Narciso Mota queria Assembleia Municipal a participar à justiça afirmações “insultuosas”

assemb municipal PombalO presidente da Câmara de Pombal, Narciso Mota, lamentou na segunda-feira que a Assembleia Municipal não tenha, por sua iniciativa, participado ao Ministério Público afirmações proferidas nas diversas sessões ao longo dos mandatos autárquicos.

Na última sessão daquele órgão autárquico presidido por Grilo Gonçalves e realizada na segunda-feira ao final da tarde, Narciso Mota referiu que se sentiu, por diversas vezes, “caluniado, indignado e injustiçado” perante afirmações da bancada da oposição socialista.
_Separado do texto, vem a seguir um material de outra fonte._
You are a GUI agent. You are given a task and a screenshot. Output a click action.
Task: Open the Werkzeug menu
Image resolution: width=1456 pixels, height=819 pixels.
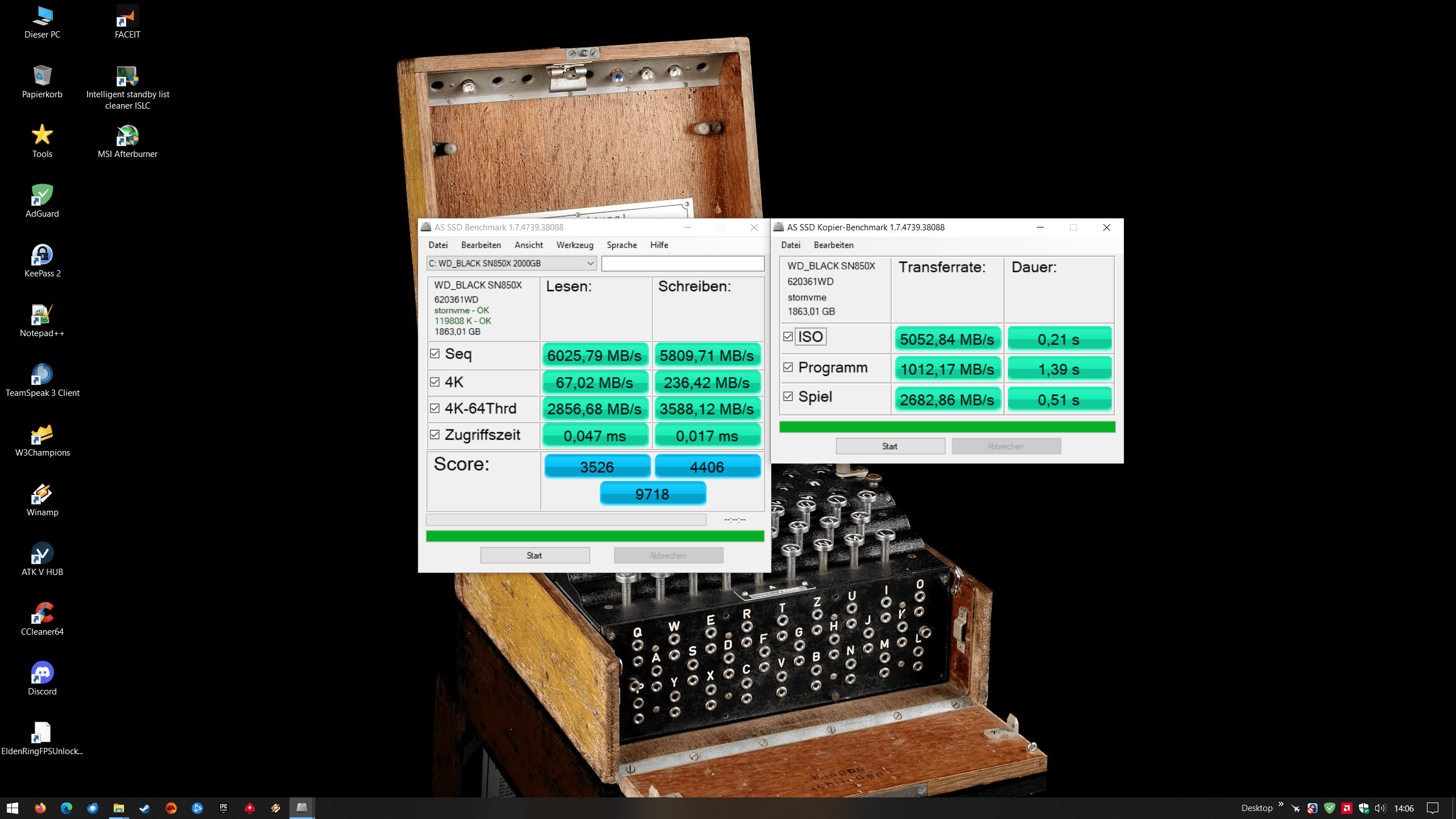coord(574,245)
“Se esta magna assembleia tem como missão fiscalizar, devia ter fiscalizado quando aqui foi apregoado e afirmado categoricamente que a nossa Câmara estava numa situação de falência, que dava água com alumínio aos munícipes e, mais grave ainda, que o presidente da Câmara tinha conivência com o roubo que aqui foi praticado”, disse o autarca social-democrata, numa referência ao desfalque efectuado por um funcionário da autarquia.
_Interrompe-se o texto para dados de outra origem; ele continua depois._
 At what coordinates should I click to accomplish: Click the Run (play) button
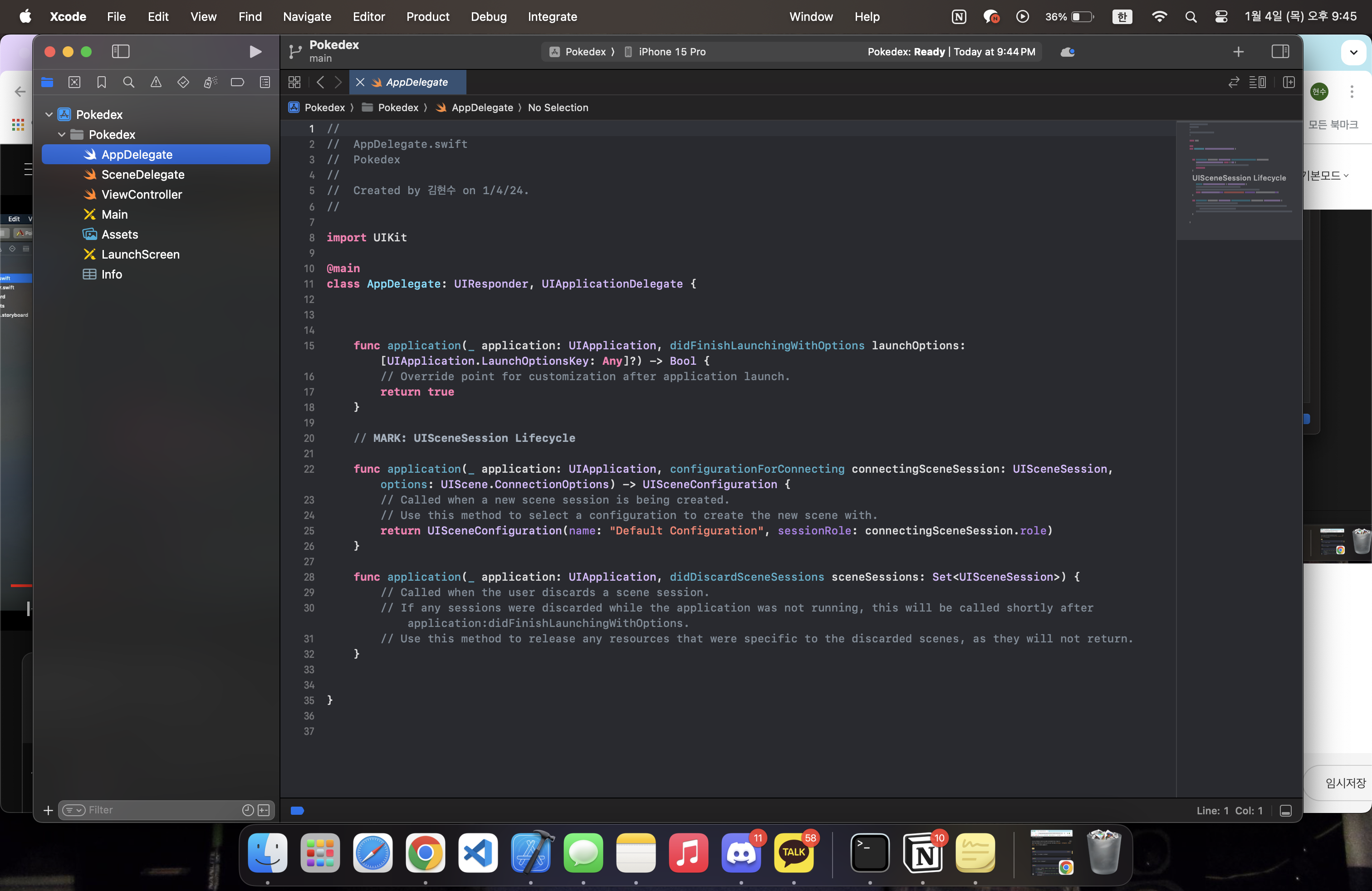[x=255, y=52]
Para Narciso Mota, a Assembleia Municipal “devia ter tomado a iniciativa de averiguar até às últimas consequências muitas das coisas que aqui foram ditas e não confirmadas”. “Isto não é democracia, isto é voltar ao tempo da pedra lascada em que nós não contribuímos para a dignidade e para a missão nobre de se estar na política”, frisou.

O autarca, agora cabeça de lista à Assembleia Municipal considera que aquele órgão autárquico “não foi inovador ao não ter enviado para o Ministério Público, por sua iniciativa, o que foi insultuoso, injusto e difamatório para com quem aqui está a cumprir os seu dever cívico e político que são os membros da assembleia”.

Segundo Narciso Mota, uma Assembleia Municipal “deve ser de confiança, de nobreza primeira a nível de poder autárquico, e deve ser progressiva e não estática” mas, também, “criativa, verdadeira, transparente, autêntica e real”.

No entanto, o autarca afirmou que termina o seu quinto mandato como presidente da Câmara de Pombal “com a consciência de dever cumprido”, deixando uma palavra de “homenagem e apreço” aos vários presidente de Assembleia Municipal com quem trabalhou: Menezes Falcão, Luís Garcia, João Coucelo e Grilo Gonçalves.